Required action:
Lines outside the range are not wanted. Give again exactly the lines between the line holding "Overview (1406, 241)" and the line holding "Concert Activities (978, 1036)", inclusive, from the listing below.

Given information:

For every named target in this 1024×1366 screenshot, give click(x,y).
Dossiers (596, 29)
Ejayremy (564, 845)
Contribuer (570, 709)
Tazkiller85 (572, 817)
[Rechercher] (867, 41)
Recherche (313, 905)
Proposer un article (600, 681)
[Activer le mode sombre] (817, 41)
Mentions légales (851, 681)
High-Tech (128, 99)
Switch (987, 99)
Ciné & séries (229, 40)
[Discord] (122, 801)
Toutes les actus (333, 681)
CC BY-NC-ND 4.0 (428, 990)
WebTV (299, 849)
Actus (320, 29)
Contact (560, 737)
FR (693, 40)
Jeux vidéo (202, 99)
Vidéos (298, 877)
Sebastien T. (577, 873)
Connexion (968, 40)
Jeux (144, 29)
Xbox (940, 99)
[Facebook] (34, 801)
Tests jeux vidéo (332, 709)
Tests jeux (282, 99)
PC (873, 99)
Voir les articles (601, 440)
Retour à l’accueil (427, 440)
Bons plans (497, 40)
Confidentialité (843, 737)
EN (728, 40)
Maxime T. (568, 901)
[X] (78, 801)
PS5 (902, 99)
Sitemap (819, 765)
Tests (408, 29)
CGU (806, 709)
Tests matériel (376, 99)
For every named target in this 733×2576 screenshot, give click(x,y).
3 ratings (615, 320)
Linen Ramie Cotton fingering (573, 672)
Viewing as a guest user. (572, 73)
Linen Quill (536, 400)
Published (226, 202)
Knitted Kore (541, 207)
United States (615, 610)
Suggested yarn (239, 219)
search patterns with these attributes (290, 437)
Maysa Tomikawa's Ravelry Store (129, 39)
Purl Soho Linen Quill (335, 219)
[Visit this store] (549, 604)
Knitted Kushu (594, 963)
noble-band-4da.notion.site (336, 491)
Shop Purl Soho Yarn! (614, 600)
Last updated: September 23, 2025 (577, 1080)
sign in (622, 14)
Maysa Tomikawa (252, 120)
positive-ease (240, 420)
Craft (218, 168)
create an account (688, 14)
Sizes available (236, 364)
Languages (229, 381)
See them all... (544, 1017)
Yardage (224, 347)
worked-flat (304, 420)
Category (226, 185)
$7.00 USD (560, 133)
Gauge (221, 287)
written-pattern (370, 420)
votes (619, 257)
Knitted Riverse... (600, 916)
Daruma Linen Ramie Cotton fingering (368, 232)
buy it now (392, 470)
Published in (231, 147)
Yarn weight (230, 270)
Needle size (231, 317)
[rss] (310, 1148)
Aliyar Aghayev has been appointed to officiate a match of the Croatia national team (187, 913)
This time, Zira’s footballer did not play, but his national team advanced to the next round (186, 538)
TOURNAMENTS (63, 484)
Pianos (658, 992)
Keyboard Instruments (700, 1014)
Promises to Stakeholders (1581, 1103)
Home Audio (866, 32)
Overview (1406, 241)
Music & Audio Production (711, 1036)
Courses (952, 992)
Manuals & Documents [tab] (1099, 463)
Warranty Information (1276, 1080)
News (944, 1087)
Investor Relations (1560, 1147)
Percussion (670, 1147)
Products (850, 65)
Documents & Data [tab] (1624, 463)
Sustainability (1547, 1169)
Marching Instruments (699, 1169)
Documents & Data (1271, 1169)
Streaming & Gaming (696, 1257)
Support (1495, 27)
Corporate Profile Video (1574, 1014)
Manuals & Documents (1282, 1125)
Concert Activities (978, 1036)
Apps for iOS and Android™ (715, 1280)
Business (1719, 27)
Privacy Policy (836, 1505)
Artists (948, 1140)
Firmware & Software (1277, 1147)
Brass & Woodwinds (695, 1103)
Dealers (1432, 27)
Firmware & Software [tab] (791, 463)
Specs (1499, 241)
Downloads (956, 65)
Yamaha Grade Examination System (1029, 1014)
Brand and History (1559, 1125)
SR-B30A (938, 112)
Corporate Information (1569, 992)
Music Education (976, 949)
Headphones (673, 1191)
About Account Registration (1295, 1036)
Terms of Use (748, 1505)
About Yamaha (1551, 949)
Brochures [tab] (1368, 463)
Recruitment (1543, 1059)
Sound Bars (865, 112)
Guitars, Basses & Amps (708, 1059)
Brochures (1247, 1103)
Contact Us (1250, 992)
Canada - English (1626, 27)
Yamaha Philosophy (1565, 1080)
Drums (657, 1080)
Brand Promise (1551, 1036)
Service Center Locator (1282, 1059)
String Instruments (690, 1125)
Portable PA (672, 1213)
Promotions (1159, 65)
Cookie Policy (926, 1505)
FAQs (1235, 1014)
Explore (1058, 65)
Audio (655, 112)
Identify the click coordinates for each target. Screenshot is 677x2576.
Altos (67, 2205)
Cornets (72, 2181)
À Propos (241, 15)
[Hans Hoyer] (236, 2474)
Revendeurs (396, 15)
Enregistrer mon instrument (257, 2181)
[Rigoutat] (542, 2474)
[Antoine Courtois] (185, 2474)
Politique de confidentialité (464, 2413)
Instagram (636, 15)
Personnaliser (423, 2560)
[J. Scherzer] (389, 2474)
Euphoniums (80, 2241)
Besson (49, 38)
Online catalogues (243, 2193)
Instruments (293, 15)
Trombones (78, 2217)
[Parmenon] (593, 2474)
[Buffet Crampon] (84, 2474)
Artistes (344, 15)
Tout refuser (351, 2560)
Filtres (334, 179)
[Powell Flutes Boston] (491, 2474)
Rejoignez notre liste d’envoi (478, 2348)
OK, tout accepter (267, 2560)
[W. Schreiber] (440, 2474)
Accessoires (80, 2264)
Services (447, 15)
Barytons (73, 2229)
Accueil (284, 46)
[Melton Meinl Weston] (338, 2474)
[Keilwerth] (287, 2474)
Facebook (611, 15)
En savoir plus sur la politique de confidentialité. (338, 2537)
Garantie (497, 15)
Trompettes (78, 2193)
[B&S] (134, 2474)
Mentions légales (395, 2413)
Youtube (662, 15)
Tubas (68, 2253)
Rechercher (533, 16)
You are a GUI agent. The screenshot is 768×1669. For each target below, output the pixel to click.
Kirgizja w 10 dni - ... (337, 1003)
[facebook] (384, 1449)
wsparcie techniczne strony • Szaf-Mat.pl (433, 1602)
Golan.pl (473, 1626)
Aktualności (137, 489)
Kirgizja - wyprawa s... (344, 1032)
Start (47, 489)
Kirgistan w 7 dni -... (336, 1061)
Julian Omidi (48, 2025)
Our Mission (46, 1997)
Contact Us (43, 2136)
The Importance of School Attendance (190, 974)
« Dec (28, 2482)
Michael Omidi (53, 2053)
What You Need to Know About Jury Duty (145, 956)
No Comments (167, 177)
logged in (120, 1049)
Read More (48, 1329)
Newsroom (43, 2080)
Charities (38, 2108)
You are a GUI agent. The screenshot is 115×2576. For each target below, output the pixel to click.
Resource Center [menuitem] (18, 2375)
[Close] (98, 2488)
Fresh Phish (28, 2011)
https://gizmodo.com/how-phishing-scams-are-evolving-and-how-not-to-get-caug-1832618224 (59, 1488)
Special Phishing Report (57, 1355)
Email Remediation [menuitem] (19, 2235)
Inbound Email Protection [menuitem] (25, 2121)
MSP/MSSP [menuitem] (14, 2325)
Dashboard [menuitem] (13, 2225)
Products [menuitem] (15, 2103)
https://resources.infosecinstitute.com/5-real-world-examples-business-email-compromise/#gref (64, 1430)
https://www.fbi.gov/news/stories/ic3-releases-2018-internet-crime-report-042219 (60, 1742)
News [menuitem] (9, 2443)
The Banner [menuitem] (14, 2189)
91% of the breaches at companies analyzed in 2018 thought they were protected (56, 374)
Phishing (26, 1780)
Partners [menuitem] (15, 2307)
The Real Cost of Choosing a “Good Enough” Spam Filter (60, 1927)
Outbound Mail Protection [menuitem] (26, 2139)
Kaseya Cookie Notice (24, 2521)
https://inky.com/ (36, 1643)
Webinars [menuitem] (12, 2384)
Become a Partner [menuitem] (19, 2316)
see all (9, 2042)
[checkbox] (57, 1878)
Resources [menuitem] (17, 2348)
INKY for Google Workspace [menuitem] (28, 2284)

Exercise result:
Overview (1406, 241)
Music & Audio Production (711, 1036)
Courses (952, 992)
Manuals & Documents [tab] (1099, 463)
Warranty Information (1276, 1080)
News (944, 1087)
Investor Relations (1560, 1147)
Percussion (670, 1147)
Products (850, 65)
Documents & Data [tab] (1624, 463)
Sustainability (1547, 1169)
Marching Instruments (699, 1169)
Documents & Data (1271, 1169)
Streaming & Gaming (696, 1257)
Support (1495, 27)
Corporate Profile Video (1574, 1014)
Manuals & Documents (1282, 1125)
Concert Activities (978, 1036)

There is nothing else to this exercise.